In 1986, Keith Haring was commissioned to produce a mural commemorating the 100-year anniversary of America receiving the Statue of Liberty from France. Over a period of three days at the Jacaob Javits Convention Center, hundreds of kids from all five New York City Boroughs were orchestrated and instructed by Haring to add their own contributions to the banner, a 2-ply fire retardant nylon that weighs 190 lbs, citing what they thought Liberty meant to them. Given the overt uniqueness of the banner's conception, it is often referred to as one of the most meaningful works of art in the entire Haring oeuvre. The completed banner debuted at Liberty Tower in Battery Park City over the 1986 Fourth of July celebration, and has subsequently been exhibited in Europe and throughout the United States.
This painting of Keith Haring's Statue of Liberty is a smaller version of the original 90x30 foot banner which featured Lady Liberty standing proudly with the tabula ansata in one hand, the torch in her other while beneath her is a crowd of Haring's signature caricatures painted in yellow, their arms above their head a they celebrate. There are some minute differences between the banner and the screenprint, the most notable being the arm that holds the torch.
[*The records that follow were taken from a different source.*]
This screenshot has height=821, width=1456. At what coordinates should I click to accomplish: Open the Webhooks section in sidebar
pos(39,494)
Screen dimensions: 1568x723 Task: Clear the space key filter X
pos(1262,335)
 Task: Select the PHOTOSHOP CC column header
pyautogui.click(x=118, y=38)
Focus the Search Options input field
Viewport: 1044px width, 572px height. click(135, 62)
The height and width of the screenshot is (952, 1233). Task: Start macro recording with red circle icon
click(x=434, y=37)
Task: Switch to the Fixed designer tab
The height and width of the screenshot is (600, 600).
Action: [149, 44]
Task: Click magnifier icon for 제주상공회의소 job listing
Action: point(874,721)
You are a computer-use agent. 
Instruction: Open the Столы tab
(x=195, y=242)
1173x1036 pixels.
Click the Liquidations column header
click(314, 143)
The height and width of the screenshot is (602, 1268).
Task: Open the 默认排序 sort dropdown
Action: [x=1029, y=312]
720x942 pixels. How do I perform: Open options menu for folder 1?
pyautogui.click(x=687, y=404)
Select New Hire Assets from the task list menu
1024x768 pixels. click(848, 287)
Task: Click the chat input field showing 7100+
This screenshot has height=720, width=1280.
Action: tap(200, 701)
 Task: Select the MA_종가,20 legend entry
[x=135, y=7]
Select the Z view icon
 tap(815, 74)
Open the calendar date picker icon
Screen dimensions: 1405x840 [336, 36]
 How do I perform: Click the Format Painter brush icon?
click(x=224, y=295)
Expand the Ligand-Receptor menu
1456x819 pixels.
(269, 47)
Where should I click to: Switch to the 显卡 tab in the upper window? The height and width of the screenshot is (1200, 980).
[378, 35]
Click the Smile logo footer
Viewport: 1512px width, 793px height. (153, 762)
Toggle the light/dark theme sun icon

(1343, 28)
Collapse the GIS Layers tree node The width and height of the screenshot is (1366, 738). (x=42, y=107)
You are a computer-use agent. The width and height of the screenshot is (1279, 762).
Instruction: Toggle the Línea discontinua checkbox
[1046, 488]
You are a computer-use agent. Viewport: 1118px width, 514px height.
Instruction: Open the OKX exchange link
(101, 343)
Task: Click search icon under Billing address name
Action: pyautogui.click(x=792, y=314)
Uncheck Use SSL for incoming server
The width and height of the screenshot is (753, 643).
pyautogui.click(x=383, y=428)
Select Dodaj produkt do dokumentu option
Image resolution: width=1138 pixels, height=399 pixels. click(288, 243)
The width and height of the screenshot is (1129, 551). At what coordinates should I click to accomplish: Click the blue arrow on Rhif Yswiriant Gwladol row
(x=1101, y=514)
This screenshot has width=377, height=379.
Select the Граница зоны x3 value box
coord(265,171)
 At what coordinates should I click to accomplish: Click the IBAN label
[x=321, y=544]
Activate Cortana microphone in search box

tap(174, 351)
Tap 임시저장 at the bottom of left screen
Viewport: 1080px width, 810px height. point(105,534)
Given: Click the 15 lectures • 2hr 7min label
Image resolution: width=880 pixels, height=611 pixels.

When Haring was drawing the banner, he made Lady Liberty's torch arm too long and it came out wobbly, which was not his original intention, however Haring and everyone else involved loved it.
The color screenprint Haring created in conjunction with the banner is a 37 3/4" x 28 1/4" depiction of Lady Liberty, sans the community involvement. This work is from the numbered edition of 100, and was published by Rupert Jasen Smith, New York. Awash in a vivid green, she stands tall and proud with her left arm stretched above her, noticeably the torch clasped tightly in her hand; the simplistic fire flickers above, gestural lines showing movement around the flame as it burns brightly and continuously. With one arm pressed at her side, poignantly holding the tabula ansata, a tableau that symbolizes law and bears the adoption date of the Declaration of Independence, “JULY IV MDCCLXXVI”.
Beneath the towering Lady Liberty are three iconic figures from Haring's oeuvre, cast in the same golden-yellow hue as the torch fire, present but not distracting to the overall composition as they dance and wave their arms high above their heads, curved lines of movement expressing movement and joy in a celebratory fashion. As they frame the bottom of the work, their limbs excitedly raised above their heads as they not only celebrate the commemorative statue, but mimic her outstretched hand. Our eyes are guided to follow the lines towards the center of the composition, where we can observe the stoic face of Lady Liberty as she casts her gaze beyond the forehead.
Painted in tandem with the CityKids foundation and over 1,000 young people from across the city, Haring created an emblematic scenario that brought together hundreds of people in his community to create an inspiring reminder of what liberty truly means.
What is the Keith Haring Statue of Liberty?
The Keith Haring Statue of Liberty was originally a collaborative work between the five bouroghs of New York, where Haring worked with 1,000 youths to create a 90 x 30 foot banner that depicted the ideas of liberty. The
Keith Haring Statue of Liberty screenprint was produced in a 4 color screenprint commemorating the Statue.
Why did Keith Haring create the Statue of Liberty?
In 1986 Keith Haring was commissioned to produce a mural commemorating the 100-year anniversary of America receiving the Statue of Liberty from France.
In What Year did Keith Haring create the Statue of Liberty?
Keith Haring Statue of Liberty was created in 1986, originally as a 90 x 30 foot banner that debuted at Liberty Tower in Battery Park, NY on July 4th, 1986. The screenprint was produced the same year with a limited run of 100 editions.